Es geht also darum zu unterscheiden zwischen Vereinbarung, Druckausübung und Argumentation. Überzeugungsarbeit kann und darf nicht als quasi kriminell diskreditiert werden, auch dann nicht, wenn sie wiederholt wird. Und auch klare unverbindliche Preisempfehlungen der Hersteller dürfen nicht dadurch unzulässig werden, wenn sie mehr als einmal ausgesprochen werden. Vereinbarungen über Mindestpreise hingegen sind klar unzulässig, ebenso wie die Ausübung von Druck. Nur muss der „Druck" auch tatsächlich geeignet sein, den Händler zu veranlassen, seinen Abgabepreis entgegen seiner Überzeugung festzusetzen. Das aber ist bei der bestehenden Nachfragemacht kaum vorstellbar. Wie der Konsumentenpreis ein wichtiges Element des Markenversprechens ist, so gehören Vermarktungsvereinbarungen, wie z.B. über Aktionen, zu den Instrumenten moderner Markenführung. Selbstverständlich gilt auch für sie das Verbot der Preisbindung der Dritten Hand, aber sie sind doch notwendig und zulässig.
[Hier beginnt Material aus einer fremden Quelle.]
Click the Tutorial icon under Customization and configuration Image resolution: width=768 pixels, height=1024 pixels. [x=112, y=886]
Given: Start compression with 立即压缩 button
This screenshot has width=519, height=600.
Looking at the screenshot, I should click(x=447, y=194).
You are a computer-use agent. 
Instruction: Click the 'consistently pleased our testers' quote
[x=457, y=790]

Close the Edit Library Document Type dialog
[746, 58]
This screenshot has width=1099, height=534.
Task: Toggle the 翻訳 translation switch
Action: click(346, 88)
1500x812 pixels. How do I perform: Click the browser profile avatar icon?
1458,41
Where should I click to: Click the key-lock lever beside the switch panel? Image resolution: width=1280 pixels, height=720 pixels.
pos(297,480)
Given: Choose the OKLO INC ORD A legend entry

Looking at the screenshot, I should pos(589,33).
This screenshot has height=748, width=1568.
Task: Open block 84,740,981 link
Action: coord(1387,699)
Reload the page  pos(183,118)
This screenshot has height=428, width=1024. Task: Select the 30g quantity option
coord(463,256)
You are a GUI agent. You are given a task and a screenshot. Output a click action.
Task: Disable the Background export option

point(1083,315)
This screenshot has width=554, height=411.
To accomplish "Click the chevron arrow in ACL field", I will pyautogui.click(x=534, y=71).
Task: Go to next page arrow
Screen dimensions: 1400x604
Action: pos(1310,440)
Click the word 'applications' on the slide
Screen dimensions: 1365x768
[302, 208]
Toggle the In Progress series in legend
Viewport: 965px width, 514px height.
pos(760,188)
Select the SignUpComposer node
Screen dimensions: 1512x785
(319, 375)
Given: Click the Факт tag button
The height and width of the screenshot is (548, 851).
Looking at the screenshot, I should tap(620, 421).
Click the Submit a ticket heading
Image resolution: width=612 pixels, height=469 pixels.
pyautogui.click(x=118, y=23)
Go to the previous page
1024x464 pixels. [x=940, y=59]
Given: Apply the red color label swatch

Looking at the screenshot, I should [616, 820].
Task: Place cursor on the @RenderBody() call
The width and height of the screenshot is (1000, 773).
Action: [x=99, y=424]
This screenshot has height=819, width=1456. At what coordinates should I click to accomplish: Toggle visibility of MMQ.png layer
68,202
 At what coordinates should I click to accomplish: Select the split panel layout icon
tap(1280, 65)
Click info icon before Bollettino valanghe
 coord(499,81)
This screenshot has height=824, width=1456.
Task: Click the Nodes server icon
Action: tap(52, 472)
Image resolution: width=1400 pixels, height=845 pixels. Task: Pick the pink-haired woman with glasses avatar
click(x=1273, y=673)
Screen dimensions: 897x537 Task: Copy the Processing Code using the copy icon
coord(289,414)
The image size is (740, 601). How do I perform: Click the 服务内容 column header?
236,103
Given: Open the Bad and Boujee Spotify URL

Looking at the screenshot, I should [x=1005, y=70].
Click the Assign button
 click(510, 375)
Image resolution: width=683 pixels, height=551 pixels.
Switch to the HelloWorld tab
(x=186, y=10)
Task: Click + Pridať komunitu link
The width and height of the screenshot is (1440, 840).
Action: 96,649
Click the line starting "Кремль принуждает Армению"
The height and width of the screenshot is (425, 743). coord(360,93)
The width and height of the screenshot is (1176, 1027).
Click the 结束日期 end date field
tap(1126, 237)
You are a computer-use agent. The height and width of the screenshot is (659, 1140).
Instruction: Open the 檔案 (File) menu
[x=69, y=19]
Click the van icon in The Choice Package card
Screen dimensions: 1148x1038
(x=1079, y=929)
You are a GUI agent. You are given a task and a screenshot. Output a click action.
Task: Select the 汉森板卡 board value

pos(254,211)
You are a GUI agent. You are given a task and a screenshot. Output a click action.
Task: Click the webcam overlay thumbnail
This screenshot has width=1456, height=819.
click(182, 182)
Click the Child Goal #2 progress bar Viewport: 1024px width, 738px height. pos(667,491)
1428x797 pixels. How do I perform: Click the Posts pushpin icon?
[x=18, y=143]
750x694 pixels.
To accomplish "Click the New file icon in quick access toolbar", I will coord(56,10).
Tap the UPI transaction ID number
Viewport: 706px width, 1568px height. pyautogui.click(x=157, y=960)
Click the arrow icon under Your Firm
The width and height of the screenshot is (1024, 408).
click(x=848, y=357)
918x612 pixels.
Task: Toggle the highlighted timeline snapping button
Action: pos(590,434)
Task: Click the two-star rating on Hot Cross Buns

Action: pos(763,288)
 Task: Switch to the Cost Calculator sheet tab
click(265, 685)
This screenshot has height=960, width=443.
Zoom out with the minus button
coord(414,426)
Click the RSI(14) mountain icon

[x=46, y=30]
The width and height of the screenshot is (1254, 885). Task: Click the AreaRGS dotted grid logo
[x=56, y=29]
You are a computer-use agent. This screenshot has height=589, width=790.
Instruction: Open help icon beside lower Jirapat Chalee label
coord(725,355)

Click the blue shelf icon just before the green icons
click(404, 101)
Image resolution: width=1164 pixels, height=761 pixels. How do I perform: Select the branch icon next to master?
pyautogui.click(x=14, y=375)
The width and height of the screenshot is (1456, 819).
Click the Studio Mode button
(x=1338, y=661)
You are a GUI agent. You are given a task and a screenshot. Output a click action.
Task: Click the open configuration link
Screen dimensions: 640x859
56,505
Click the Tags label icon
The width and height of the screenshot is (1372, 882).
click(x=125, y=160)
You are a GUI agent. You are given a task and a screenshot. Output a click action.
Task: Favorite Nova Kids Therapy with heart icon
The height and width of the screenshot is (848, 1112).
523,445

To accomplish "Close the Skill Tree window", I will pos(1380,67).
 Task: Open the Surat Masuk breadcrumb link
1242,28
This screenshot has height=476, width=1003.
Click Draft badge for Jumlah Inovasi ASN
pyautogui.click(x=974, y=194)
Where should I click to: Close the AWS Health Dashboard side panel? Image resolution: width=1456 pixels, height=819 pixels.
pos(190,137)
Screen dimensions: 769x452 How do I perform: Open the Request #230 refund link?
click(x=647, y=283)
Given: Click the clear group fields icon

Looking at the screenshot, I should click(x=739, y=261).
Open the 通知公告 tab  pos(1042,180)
Wie bewerten Sie die Forderung des HDE, die Industrie auch künftig an den Risiken der Neueinführung beteiligen zu können?
Die Markenhersteller tragen schon heute das Risiko von Neueinführungen. Sie sind es, die Aufwendungen für Forschung und Entwicklung tragen. Sie sind es, die durch Investitionen erst die Voraussetzungen dafür schaffen, dass Innovationen entstehen. Der Markterfolg der Innovationen ist alles andere als gesichert und selbstverständlich. Wenn sich der HDE jetzt darüber hinausgehend dafür ausspricht, die Hersteller müssten auch das Preissetzungsrisiko des Handels tragen, ist das nicht nachzuvollziehen. Wie gesagt, Preissetzungsfreiheit und Preissetzungsrisiko gehören untrennbar zusammen. Wer das eine will, kann das andere nicht ablehnen. Die Position des HDE degradiert den Handel, der für sich doch gerade reklamiert, als eigenständige Wirtschaftstufe einen eigenen Beitrag zur Wertschöpfung zu liefern zu bloßen Handelsvertretern oder Kommissionären. Das entspricht aber vermutlich nicht dem Selbstverständnis der im Handel tätigen Unternehmen.